§ TASK DESCRIPTION: From the material below, copy exactly the lines beginning with the one that contains "You are a computer-use agent. 819x492 pixels." and ending with the one that contains "Image resolution: width=1024"; the pictures stay out.

§ TASK DATA:
☆ ☆ ☆ ☆ ☆ ☆ ☆
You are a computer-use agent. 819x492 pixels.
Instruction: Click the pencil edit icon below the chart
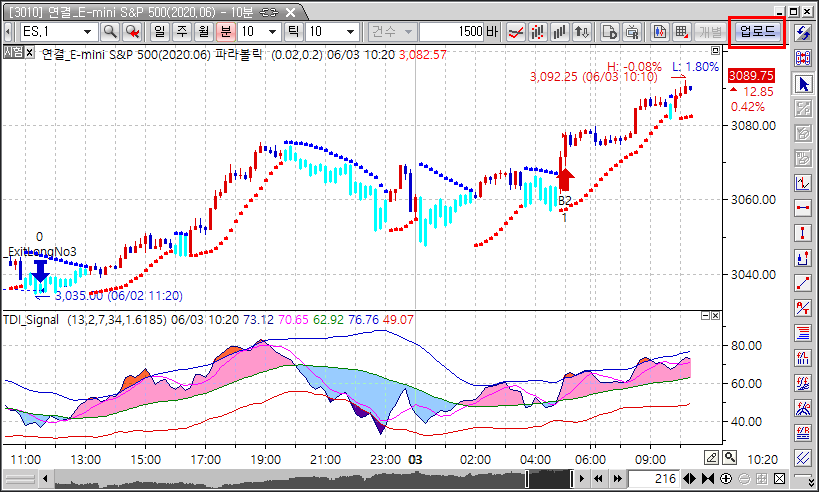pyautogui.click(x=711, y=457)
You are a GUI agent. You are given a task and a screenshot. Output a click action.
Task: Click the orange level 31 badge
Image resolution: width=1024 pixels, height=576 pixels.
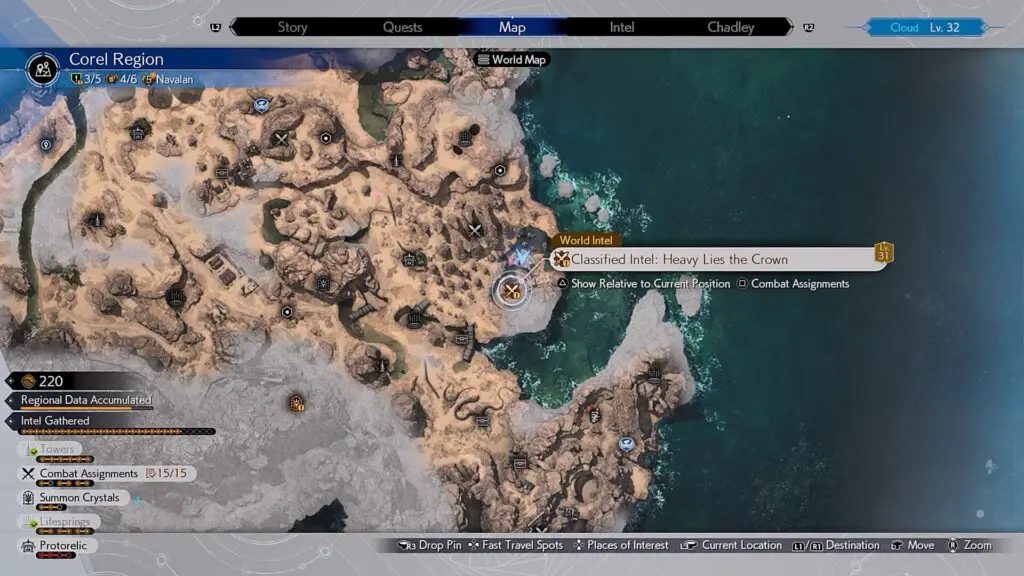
☆ ☆ ☆ ☆ ☆ ☆ ☆
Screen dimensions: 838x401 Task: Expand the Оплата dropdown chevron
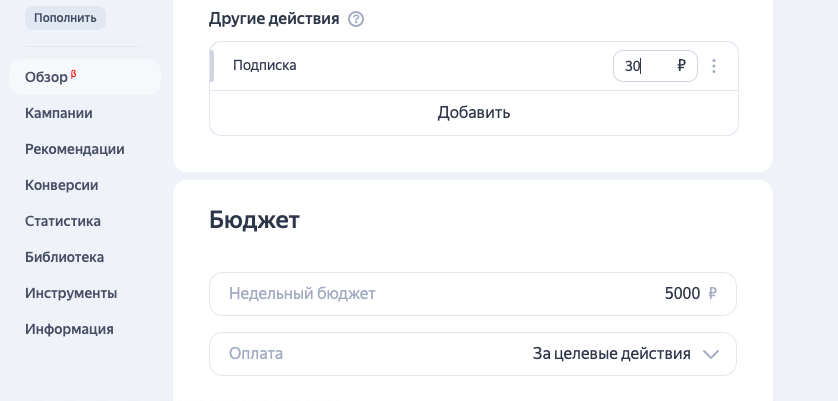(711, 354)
☆ ☆ ☆ ☆ ☆ ☆ ☆
§ SOLUTION FOR THIS PROBLEM:
You are a computer-use agent. 819x492 pixels.
Instruction: Click the pencil edit icon below the chart
pyautogui.click(x=711, y=457)
You are a GUI agent. You are given a task and a screenshot. Output a click action.
Task: Click the orange level 31 badge
Image resolution: width=1024 pixels, height=576 pixels.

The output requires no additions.